The Rockefeller University is one of 25 institutions to receive a combined $14.5 million from New York state to fund stem cell research and training. The funds, which are part of a multi-year $600 million initiative overseen by the newly created Empire State Stem Cell Board, will fund new shared equipment and services to support research in more than a dozen Rockefeller labs working to understand the mechanisms of stem cells.

Stem cells, which have the unique property of being able to specialize to become any type of cell in the human body, may be the key to regenerating damaged or diseased organs and hold tremendous potential for curing a range of diseases.

Rockefeller’s grant, for $768,426, will help pay for two pieces of equipment critical to its ongoing stem cell research: a fluorescence activated cell sorter, used to analyze the outcome of experiments on samples of cells grown in culture, and a multiphoton microscope, which uses lasers to help visualize molecular events in individual cells. The university will contribute the money needed to hire and train operators for the new equipment.

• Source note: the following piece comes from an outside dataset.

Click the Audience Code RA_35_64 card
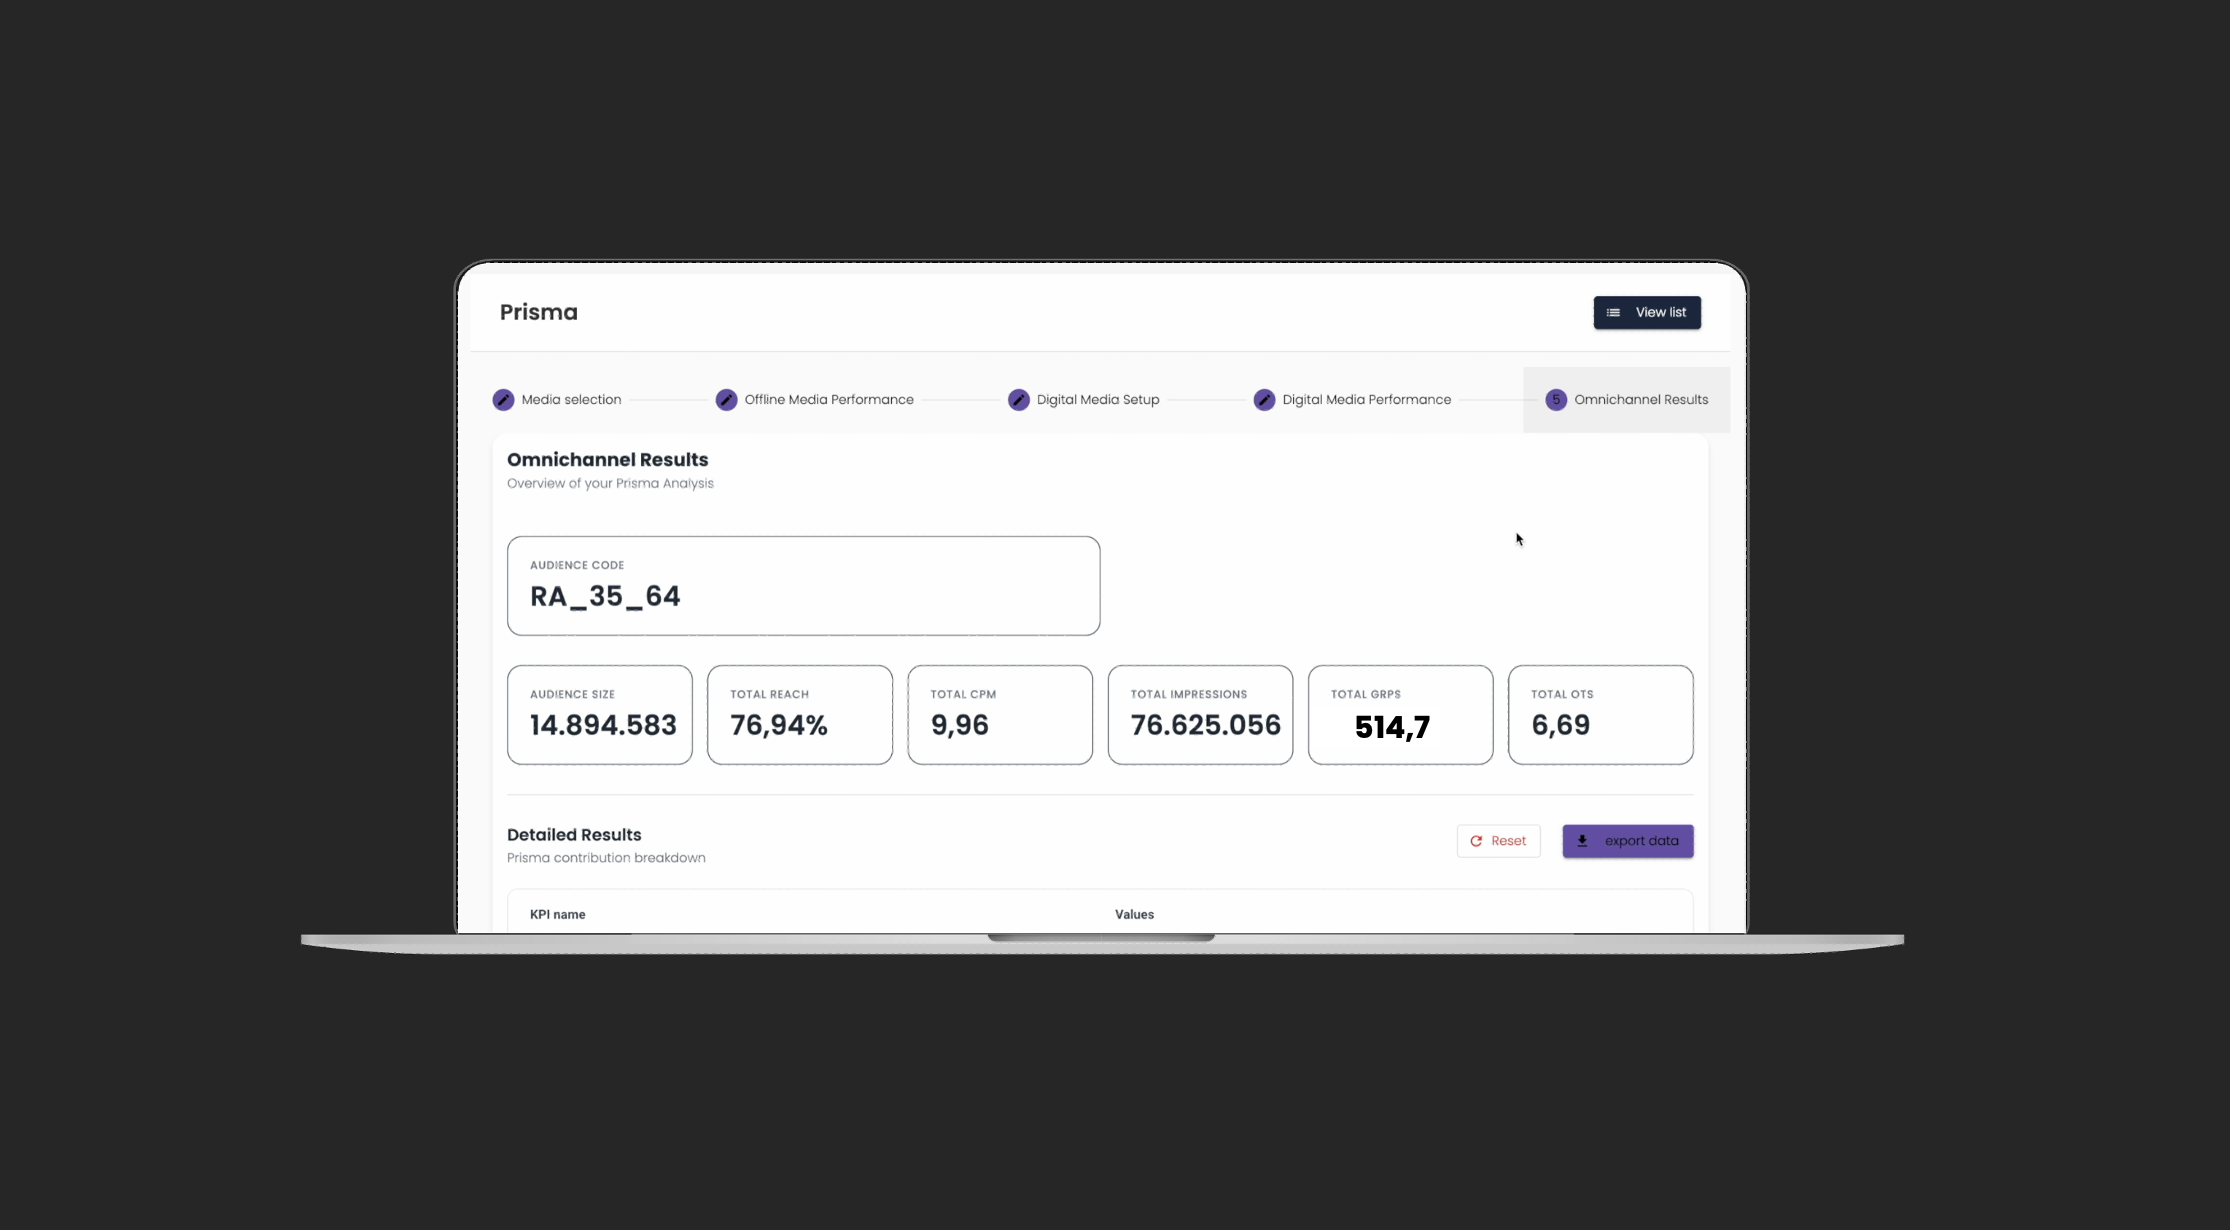 803,586
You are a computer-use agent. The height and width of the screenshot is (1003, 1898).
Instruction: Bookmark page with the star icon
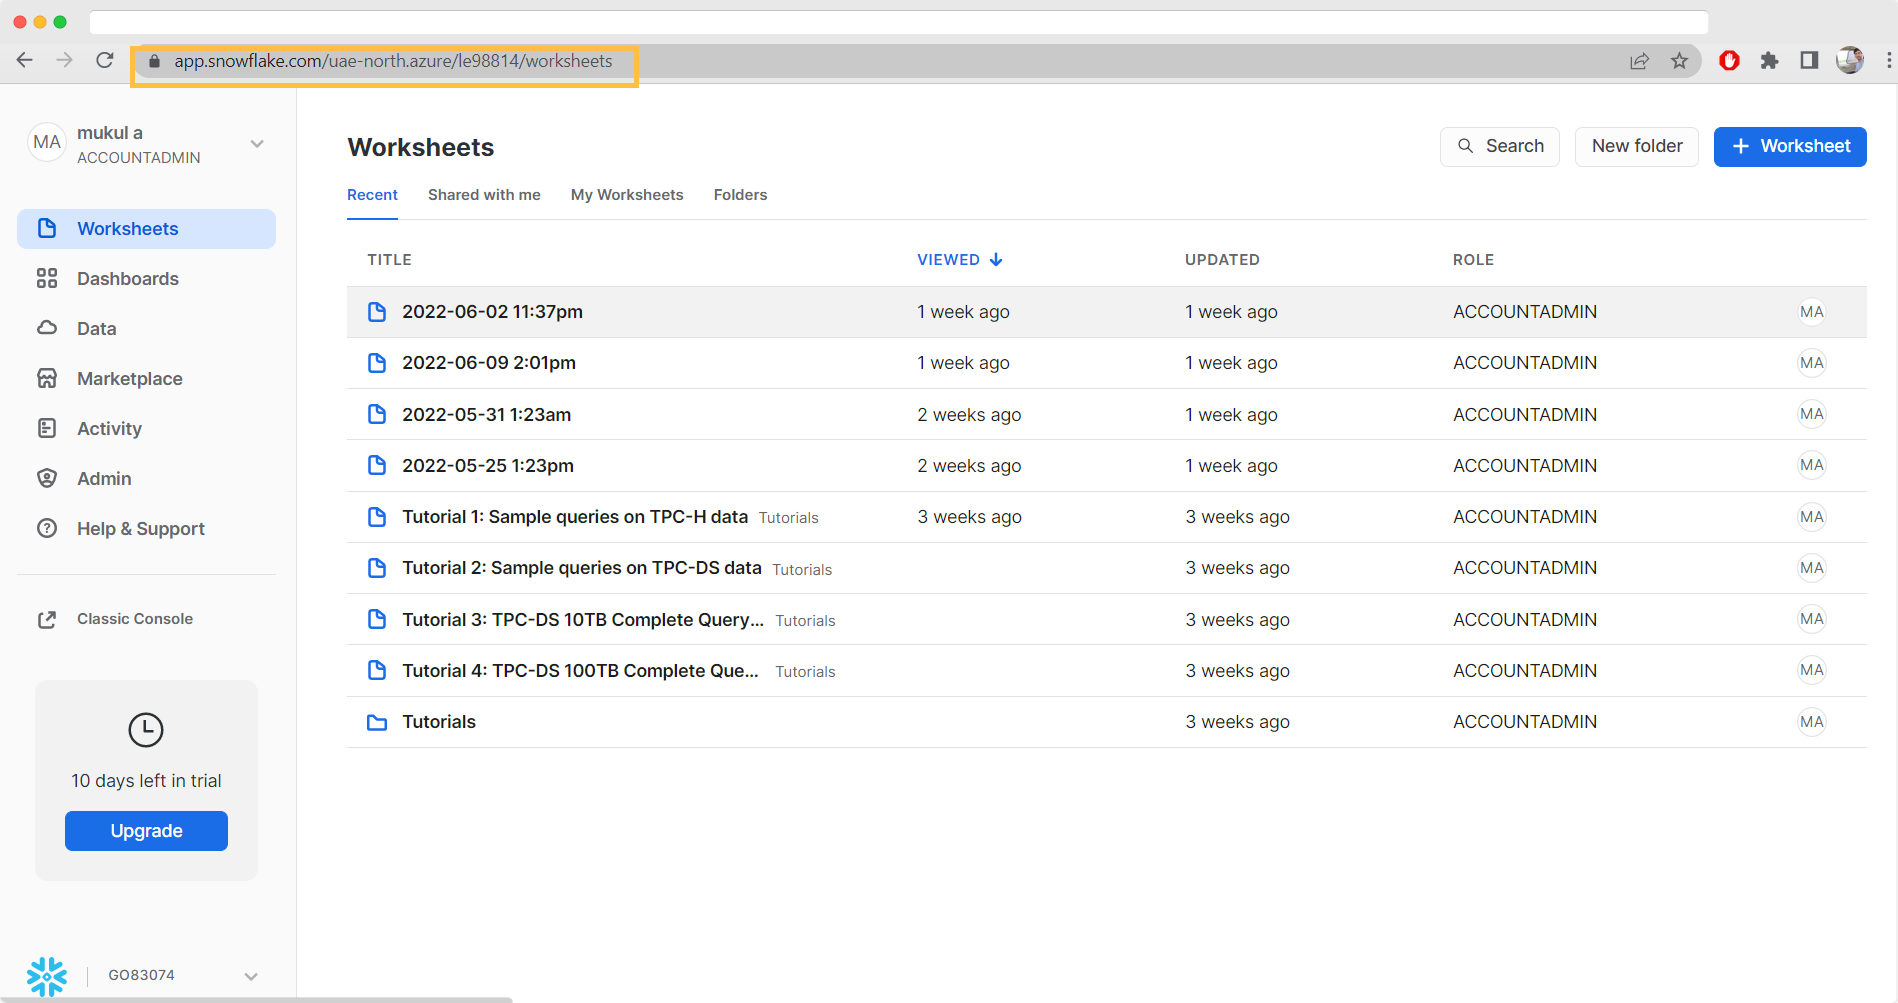click(1679, 61)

The grants, announced by Governor Eliot Spitzer and Lieutenant Governor David A. Paterson on Monday, are the first to be awarded under the state’s stem cell research initiative created in the 2007–08 budget. Nonprofit institutions that receive at least $1 million in annual biomedical funding from the National Institutes of Health or the National Science Foundation were eligible to apply for between $100,000 and $1 million in state funding to support research, infrastructure and training.